■ YOUR ASSIGNMENT ■
The answer should hold nothing but the lines from the one with "At what coordinates should I click to accomplish: Open the" through the end of the listing below, each exactly as written.

■ DATA SHOWN ■
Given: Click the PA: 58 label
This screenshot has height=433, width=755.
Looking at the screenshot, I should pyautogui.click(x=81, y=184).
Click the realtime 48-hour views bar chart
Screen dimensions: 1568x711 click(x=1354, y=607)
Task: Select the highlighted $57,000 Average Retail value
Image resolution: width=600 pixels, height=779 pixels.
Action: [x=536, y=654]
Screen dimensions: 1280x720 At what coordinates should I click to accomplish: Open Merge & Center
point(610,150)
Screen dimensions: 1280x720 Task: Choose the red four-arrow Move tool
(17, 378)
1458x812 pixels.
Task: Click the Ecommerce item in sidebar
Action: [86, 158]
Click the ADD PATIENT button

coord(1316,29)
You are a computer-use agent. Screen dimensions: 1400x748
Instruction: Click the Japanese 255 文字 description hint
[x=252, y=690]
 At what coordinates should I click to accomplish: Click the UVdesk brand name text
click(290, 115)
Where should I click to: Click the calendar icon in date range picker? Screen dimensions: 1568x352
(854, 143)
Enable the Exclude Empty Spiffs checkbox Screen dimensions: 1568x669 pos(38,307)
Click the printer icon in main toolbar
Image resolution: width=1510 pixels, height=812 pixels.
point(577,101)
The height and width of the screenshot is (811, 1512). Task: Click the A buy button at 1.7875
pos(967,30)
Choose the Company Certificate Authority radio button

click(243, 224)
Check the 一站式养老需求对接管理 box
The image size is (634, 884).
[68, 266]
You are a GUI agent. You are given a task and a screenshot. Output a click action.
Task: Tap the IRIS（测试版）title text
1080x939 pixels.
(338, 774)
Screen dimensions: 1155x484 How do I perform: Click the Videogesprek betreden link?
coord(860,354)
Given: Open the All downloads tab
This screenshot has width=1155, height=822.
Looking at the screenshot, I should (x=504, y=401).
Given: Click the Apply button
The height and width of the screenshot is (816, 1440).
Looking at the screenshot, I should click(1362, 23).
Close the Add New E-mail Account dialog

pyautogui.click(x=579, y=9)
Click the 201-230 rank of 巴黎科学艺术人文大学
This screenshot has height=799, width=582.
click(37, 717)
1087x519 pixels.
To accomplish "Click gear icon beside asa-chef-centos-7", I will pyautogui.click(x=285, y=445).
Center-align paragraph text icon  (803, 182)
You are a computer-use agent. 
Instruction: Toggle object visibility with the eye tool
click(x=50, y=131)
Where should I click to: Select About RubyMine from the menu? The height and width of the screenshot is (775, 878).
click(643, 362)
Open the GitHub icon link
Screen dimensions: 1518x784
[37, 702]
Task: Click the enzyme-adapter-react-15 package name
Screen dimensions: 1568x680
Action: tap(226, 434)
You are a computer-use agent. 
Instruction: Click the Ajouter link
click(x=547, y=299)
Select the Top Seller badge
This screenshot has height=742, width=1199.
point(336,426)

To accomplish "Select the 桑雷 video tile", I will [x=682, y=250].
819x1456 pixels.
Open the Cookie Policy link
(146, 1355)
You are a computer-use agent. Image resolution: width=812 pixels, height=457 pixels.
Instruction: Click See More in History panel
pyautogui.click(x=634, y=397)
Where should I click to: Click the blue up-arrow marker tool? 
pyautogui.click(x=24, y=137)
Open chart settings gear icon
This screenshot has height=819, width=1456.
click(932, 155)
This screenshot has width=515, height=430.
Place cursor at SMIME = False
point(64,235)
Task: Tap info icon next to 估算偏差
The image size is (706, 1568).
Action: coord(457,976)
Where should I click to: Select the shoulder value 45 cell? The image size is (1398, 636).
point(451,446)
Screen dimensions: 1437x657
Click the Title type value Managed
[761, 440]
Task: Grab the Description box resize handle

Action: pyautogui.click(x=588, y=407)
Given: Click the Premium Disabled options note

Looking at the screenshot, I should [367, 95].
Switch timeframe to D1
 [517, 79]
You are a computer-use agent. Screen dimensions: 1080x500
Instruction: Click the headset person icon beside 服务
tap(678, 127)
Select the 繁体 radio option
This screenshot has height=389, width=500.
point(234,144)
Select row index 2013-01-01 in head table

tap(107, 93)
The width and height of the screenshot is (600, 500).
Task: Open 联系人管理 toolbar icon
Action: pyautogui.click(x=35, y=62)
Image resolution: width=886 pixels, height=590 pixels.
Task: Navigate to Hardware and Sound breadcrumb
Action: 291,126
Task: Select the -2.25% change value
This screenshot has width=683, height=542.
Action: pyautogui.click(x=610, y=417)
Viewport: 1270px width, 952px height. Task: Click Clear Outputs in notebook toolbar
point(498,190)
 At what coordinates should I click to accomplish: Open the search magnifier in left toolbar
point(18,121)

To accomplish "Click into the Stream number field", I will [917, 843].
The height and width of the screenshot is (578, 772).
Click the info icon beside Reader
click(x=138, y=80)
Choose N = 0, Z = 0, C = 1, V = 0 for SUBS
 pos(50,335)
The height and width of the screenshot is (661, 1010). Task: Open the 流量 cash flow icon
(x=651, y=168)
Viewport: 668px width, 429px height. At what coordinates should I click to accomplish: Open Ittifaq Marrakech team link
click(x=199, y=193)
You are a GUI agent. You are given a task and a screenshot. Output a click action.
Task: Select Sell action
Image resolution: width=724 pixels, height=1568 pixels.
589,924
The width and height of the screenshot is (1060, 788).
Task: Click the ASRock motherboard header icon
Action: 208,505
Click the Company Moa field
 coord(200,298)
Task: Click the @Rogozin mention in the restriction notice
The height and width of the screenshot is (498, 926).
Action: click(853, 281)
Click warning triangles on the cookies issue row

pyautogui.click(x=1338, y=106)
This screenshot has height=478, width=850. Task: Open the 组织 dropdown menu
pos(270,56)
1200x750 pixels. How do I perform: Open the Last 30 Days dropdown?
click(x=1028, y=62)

■ RESULT OF THE EXERCISE ■
 At what coordinates should I click to accomplish: Open the search magnifier in left toolbar
point(18,121)

To accomplish "Click into the Stream number field", I will [917, 843].
The height and width of the screenshot is (578, 772).
Click the info icon beside Reader
click(x=138, y=80)
Choose N = 0, Z = 0, C = 1, V = 0 for SUBS
 pos(50,335)
The height and width of the screenshot is (661, 1010). Task: Open the 流量 cash flow icon
(x=651, y=168)
Viewport: 668px width, 429px height. At what coordinates should I click to accomplish: Open Ittifaq Marrakech team link
click(x=199, y=193)
You are a GUI agent. You are given a task and a screenshot. Output a click action.
Task: Select Sell action
Image resolution: width=724 pixels, height=1568 pixels.
589,924
The width and height of the screenshot is (1060, 788).
Task: Click the ASRock motherboard header icon
Action: 208,505
Click the Company Moa field
 coord(200,298)
Task: Click the @Rogozin mention in the restriction notice
The height and width of the screenshot is (498, 926).
Action: click(853, 281)
Click warning triangles on the cookies issue row

pyautogui.click(x=1338, y=106)
This screenshot has height=478, width=850. Task: Open the 组织 dropdown menu
pos(270,56)
1200x750 pixels. How do I perform: Open the Last 30 Days dropdown?
click(x=1028, y=62)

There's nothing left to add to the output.